- [GIVEN PASSAGE]
That's not stellar, but it's not bad either. It is well within the sustainable range and shouldn't fuel inflation fears all that much. But King at SCSU Scholars finds the news that others might miss.
The markets are soft today after the GDP report came in with 3.4% growth. But buried in the report itself is good news.
The real change in private inventories subtracted 2.32 percentage points from the second-quarter change in real GDP after adding 0.29 percentage point to the first-quarter change. Private businesses reduced inventories $6.4 billion in the second quarter, following increases of $58.2 billion in the first quarter and $50.1 billion in the fourth.
Real final sales of domestic product -- GDP less change in private inventories -- increased 5.8 percent in the second quarter, compared with an increase of 3.5 percent in the first.
As my dad would say, "in English, please?" It means that in real terms, businesses who had stockpiled lots of inventory over the previous six months sold it all off in the previous quarter. It seems unlikely that they would continue to disgorge inventories (already at the 1.3 benchmark as a ratio to sales), so production should pick up again in the next quarter. A 5.8% growth of final sales is the best since the second quarter of 2003.
This report also showed a turnaround in net exports, with imports decreasing 2% in the quarter. This and the Chinese repeg of the yuan might mark the end of that drain on GDP growth going forward.
Yep. The market may have yawned, but it really was pretty good news when you dig beyond the headline. PGL of Angry Bear saw it too... and he seems a little less bearish today.
As one that has been hoping for a reversal of the bad news that we saw for export and investment demand, however, I see some good news in these numbers. Export demand growth was reported at 12.6% per year and imports fell. Fixed investment growth was reported at 9.3% with both business fixed investment and residential investment reporting strong growth rates.

Pointing entries for screenshots and pages
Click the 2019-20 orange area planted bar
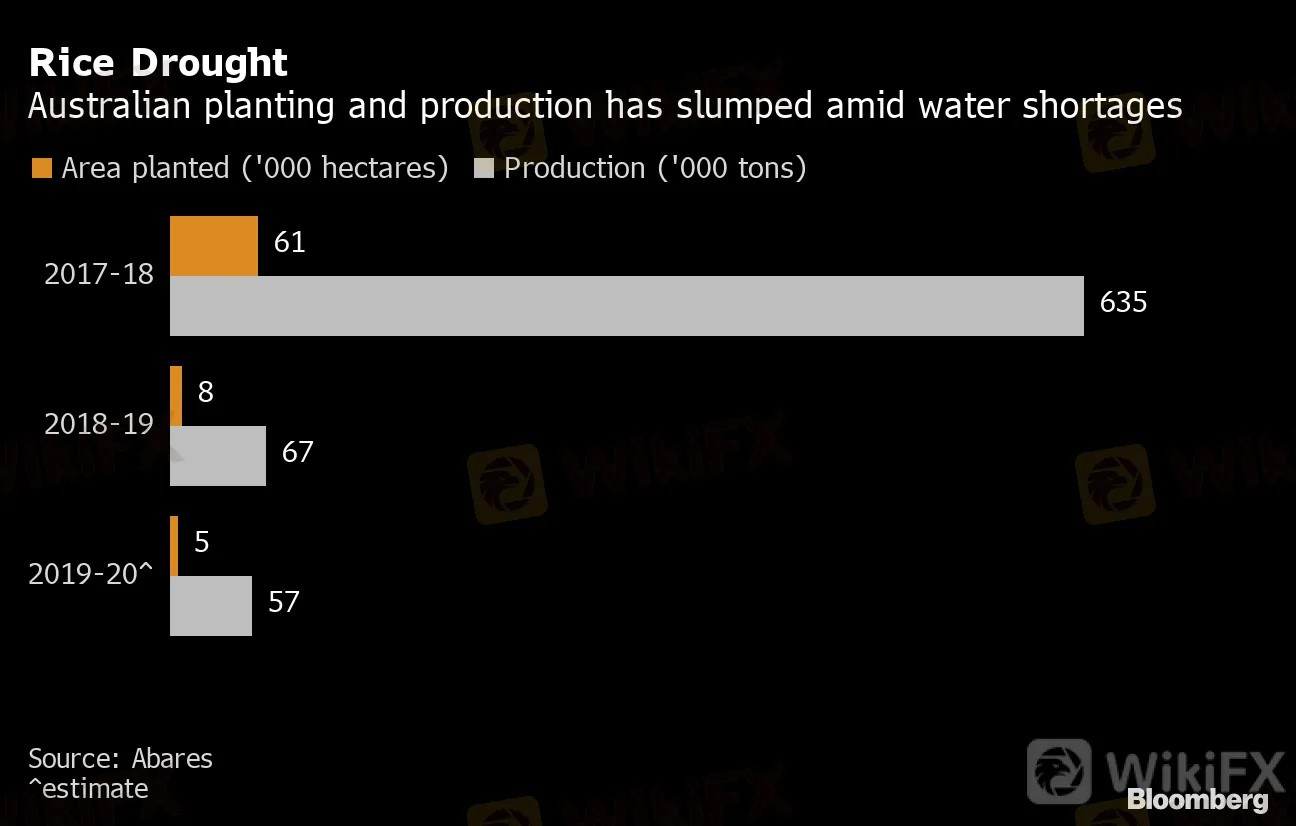The width and height of the screenshot is (1296, 826). [x=174, y=546]
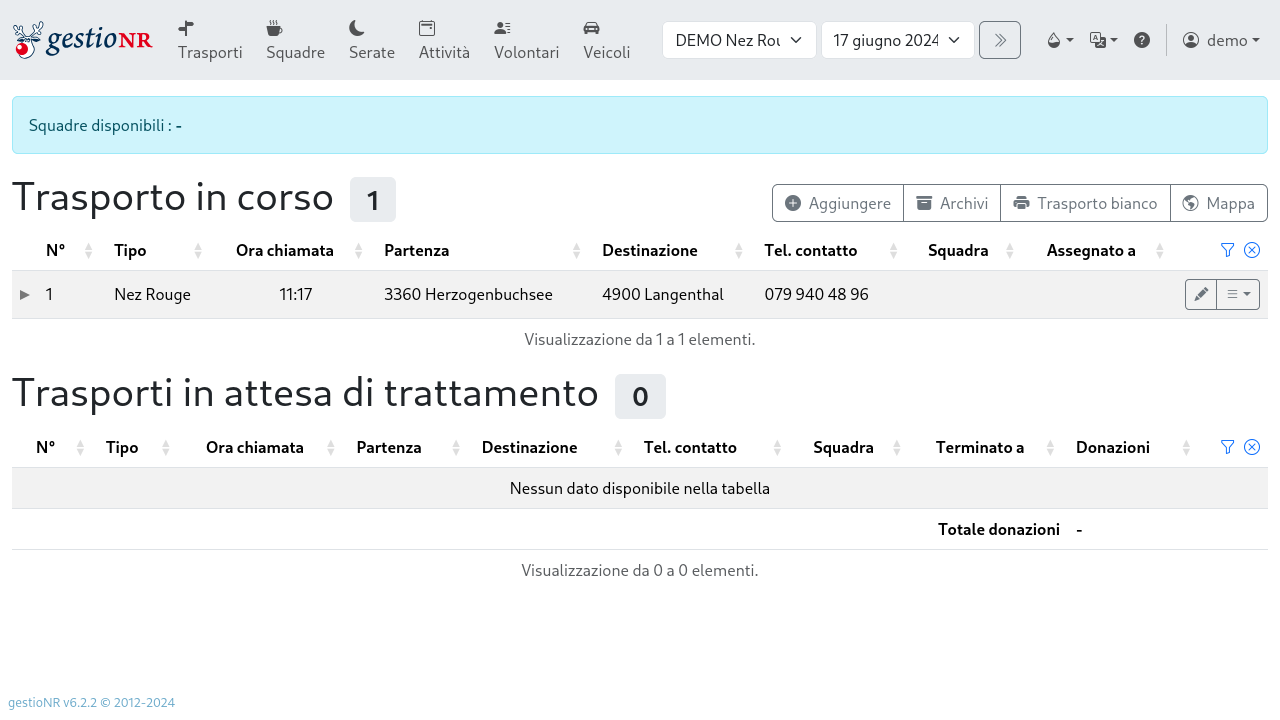The image size is (1280, 720).
Task: Open the Squadre section via coffee icon
Action: tap(274, 28)
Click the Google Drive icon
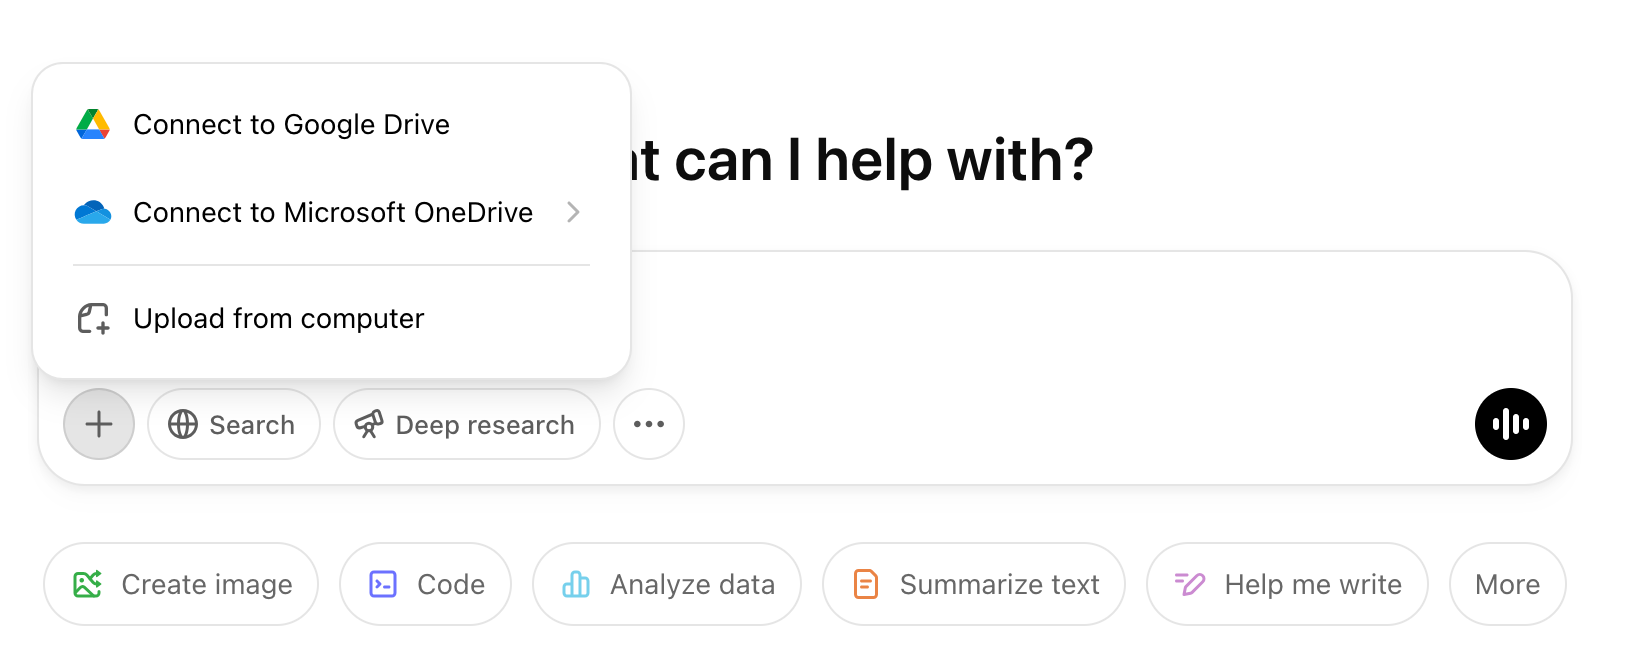 pos(92,124)
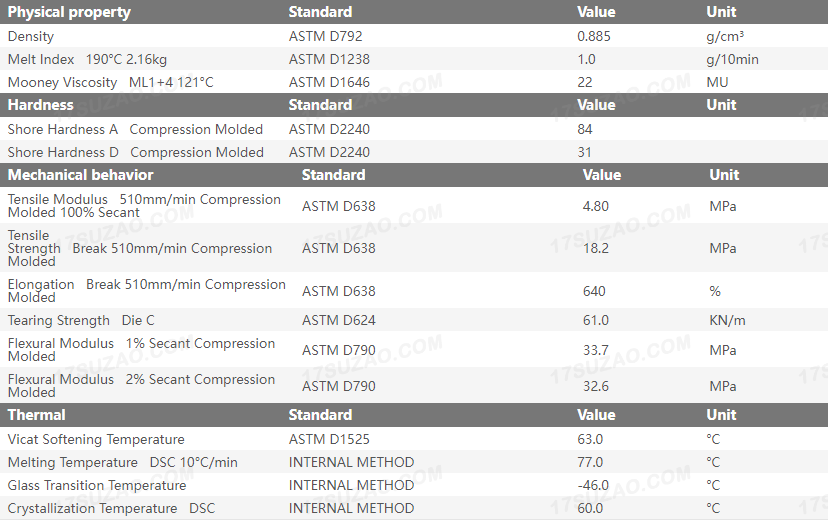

- [TASK INSTRUCTIONS]
1/ Rewrite the pointing entries above, replacing "Click" with "Select" and leaving everything else unchanged. Omit the pictures from your answer.
2/ Write the next part of the commentary on the second-quarter GDP report, starting after its final sentence.

- [RESPONSES PER TASK]
1/
Select the 2019-20 orange area planted bar
The width and height of the screenshot is (1296, 826). [x=174, y=546]
The image size is (1280, 720).
Task: Open the Squadre section via coffee icon
Action: tap(274, 28)
Select the Google Drive icon
 pos(92,124)

2/
Final sales of domestic product grew at a 5.8% annualized rate with the difference between growth in sales and the growth in production coming from a “negative contribution from private inventory investment”. Could this news be a harbinger of an export and investment led recovery, which would might increase the employment to population ratio to 63% by year end? One can only hope!
It is, of course, too early to say if this is a "soft landing." That's a call that I think we might be able to make about a year from now with some air of certainty. But today's news is consistent with a soft landing scenario. Next week we'll get some more labor market numbers and we'll see if we're making any more progress on that e/p ratio.
Finally, I'll throw in this from CNN:
Manufacturing in the Midwest region continued to expand in July, according to the release of the Chicago PMI, shortly after the start of trading. The index rose to 63.5 from 53.6 in June, topping forecasts for a rise to 55.5.
UPDATE: Tim Duy and James Hamilton weigh in as well. Note also that this is the 9th straight quarter of greater than 3% real GDP growth. I was in 7th grade the last time that happened.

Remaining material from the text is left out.